▶ [Written exercise]
Resume the forum thread about the Brightstar 24w HID light, starting right after its final sentence.

▶ [Text]
━━━━━━━━

# Brightstar 24w HID - Some questions



## Xenon (Dec 7, 2005)

I got my Brightstar 24w HID today. My first impression was it is much bigger, although lighter than I expected. Construction is relatively solid. It takes about 7-8 secs to stabilise to obtain the full power with some flickering during the initial few seconds. Since this is my first HID light, firing up the first time and seeing the overewhelming whiteness is quite 'frightening' :laughing: I thought I'm prepared for it since I have a 10mil thor, but this thing is brighter still!

Below pic shows the sizes of the few brightest lights I have..look at the size
compared to my Magcharger!







Here's a beamshot comparision between the 24w HID and my favourite MC60 :thinking: Sad to see the MC60 beaten to a pulp.





Another pic showing the beamshots between the 24w (left) and the 10 mil CP
Thor (right). The HID is brighter but doesn't show well in the pic.






Questions..
1)The manual says do not ON/OFF the light repeately, so how long should I let it rest before I can on it again?
2)I can't seem to remove the ring to put in the filter, has anyone tried it?
3)How to remove the bezel to have access to the reflector as I want to blow off some dust on it.


----------



## CLHC (Dec 7, 2005)

Interesting pictures. . .I believe the repeating On/Off of HID is what makes them a tad bit temperamental. I wait about a minute or two before turning on my MagHID or CostcoHID. More than likely this significantly reduces the bulb/lampens longevity.


----------



## LEDcandle (Dec 7, 2005)

Wow Xenon, you're fast!! Heh...

I've managed to unscrew the topmost ring and tried out the filters. I'm wondering if those flimsy pieces of plastic can stand the heat.

Also, the head can be unscrewed which gives you access to the reflector. The light does seem very newly manufactured or something, it SQUEAKS loudly when I unscrew anything. I need my nyogel to arrive soon


----------



## Emilion (Dec 7, 2005)

I've read from the internet saying thay using the filters indoor will smoke them~


----------



## Xenon (Dec 7, 2005)

I've managed to unscrew the whole head to have access to the reflector to dust it. For those who want to open up the head be cautious that the glass may slip off when the head is off, luckily mine landed on the bed.

Ledcandle, mine screws nicely without squeaking at all. I'm surprised the enclosed filters are just pieces of thin plastic


----------



## Lando (Dec 7, 2005)

I got mine this morning (3 hours ago) and first of all BIG thanks to Emilion for packing it so well :thumbsup: :thumbsup: It looks like you used a whole role of tape to protect the package, took me ages to open the box :lolsign: 

I did not have to pay any tax. It would be interesting to know what worked and what didn't, did any of you guys have to pay extra VAT?

words fail to describe how bright this light actually is, it totally eclipses any of my LED light including my 3X Turbo (Nuwai) and my 6D mag.

━━━━━━━━

[Element and text position data]

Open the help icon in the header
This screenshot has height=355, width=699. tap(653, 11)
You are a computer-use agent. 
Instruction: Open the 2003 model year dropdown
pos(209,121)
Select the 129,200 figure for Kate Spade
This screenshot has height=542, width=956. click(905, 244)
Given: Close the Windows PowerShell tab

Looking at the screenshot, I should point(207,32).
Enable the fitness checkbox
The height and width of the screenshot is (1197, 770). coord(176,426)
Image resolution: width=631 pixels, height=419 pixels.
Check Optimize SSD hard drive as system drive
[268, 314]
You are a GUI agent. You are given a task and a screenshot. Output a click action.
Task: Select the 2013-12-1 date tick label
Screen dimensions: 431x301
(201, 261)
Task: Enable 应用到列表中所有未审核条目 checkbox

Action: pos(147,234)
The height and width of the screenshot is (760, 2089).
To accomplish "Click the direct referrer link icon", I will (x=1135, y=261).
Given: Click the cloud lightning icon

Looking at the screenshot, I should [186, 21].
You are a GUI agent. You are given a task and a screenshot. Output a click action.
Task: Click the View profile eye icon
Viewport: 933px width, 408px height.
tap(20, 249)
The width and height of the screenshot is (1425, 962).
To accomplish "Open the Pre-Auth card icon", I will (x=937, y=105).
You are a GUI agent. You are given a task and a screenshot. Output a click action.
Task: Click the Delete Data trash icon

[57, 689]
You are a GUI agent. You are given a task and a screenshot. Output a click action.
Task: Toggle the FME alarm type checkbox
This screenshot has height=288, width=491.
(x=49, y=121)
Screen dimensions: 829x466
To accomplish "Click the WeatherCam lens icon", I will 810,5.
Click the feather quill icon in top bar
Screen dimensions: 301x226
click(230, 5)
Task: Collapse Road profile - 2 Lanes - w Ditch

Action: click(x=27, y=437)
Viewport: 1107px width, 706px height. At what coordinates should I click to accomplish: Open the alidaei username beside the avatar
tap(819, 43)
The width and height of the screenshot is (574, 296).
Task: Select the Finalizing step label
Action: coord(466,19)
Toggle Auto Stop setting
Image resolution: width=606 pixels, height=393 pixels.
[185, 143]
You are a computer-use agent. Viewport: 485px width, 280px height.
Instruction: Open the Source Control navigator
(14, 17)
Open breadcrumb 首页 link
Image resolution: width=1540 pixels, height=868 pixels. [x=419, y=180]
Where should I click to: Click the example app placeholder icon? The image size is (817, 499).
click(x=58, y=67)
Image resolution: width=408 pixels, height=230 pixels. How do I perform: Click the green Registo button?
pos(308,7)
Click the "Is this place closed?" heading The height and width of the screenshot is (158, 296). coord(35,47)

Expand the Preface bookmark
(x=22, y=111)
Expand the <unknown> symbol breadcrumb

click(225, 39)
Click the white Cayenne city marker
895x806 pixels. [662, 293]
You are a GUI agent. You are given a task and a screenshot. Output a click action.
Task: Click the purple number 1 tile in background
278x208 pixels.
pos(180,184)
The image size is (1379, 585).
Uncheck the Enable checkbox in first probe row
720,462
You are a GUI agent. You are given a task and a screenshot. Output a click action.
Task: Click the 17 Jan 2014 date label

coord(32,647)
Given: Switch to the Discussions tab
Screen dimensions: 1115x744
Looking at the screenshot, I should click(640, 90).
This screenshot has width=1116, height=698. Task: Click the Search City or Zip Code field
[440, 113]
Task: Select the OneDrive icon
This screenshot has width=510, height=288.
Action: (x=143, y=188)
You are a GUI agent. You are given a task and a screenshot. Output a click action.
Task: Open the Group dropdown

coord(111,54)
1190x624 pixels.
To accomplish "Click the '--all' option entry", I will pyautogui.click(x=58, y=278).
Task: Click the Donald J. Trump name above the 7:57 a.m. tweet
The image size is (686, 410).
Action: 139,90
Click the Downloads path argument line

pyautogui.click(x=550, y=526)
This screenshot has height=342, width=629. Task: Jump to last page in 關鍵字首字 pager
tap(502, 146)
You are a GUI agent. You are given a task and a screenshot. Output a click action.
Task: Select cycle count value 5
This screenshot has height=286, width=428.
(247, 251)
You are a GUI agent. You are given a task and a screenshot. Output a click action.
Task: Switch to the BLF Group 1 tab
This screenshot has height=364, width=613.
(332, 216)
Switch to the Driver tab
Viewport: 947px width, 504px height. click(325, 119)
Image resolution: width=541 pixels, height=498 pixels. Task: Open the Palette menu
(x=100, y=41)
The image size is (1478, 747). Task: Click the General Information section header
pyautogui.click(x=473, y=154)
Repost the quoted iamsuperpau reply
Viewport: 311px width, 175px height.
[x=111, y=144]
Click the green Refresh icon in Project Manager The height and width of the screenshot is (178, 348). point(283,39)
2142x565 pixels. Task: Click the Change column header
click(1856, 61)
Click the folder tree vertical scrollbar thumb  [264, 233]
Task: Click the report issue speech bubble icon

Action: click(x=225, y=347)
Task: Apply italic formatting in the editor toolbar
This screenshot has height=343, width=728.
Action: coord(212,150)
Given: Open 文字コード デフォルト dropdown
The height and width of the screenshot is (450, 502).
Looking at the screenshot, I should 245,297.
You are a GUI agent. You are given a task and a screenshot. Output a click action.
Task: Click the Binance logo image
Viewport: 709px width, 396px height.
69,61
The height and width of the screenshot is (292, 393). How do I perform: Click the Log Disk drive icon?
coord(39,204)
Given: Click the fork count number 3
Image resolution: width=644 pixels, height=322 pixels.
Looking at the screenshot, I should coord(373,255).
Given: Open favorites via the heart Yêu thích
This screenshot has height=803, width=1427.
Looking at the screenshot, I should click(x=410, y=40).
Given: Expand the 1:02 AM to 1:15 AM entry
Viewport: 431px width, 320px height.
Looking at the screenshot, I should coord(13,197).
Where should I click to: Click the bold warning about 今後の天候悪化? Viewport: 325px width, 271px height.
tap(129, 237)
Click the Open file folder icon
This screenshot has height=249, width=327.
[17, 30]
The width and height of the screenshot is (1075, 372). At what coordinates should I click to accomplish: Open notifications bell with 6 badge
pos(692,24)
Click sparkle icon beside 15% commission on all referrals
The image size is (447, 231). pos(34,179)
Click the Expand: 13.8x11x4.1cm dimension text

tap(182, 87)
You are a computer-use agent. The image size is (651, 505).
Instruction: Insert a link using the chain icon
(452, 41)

━━━━━━━━

▶ [Output below]
I showed this light to my dad and after hearing the price he was kinda shaking his head saying that it was a bit expensive, then I switched it on and he went wow thats bright Mind you he was already impressed with the little Photon keyring light a gave him 2 weeks ago, he loves it. Think he has very good flashaholic potential. I'll let him have the 3x turbo see if I can get him hooked 
Thanks again to all of you guys for making this group buy happen, it's really made my day


----------



## Emilion (Dec 7, 2005)

XDDDDD

Well, just half role of tape is used~


----------



## john2551 (Dec 8, 2005)

Emilion said:


> I've read from the internet saying thay using the filters indoor will smoke them~


 
Emil,

If it's warm outside & the tempature inside is the same, why would using the filters indoors "smoke them"? If i buy this light, i would need to use the amber filter often to direct vehicle traffic for the whole 135 minute run-time & then switch out the battery & keep on going. Would this melt the filter? The AE powerlight has a glass amber filter.

Thanks,
John


----------



## LEDcandle (Dec 8, 2005)

You use HID to direct traffic? :huh:

Hope it doesn't mean shining directly into the drivers' eyes...hahaha...
It's kinda big and heavy too. How do you use it? 

The filters are REALLY flimsy things. I'm not sure if Brightstar R&Ded using them for long runtimes. They seem to almost be an afterthought; just to change the colour/diffuse the beam. Maybe they are able to take high heats though, I can't say for sure....yet.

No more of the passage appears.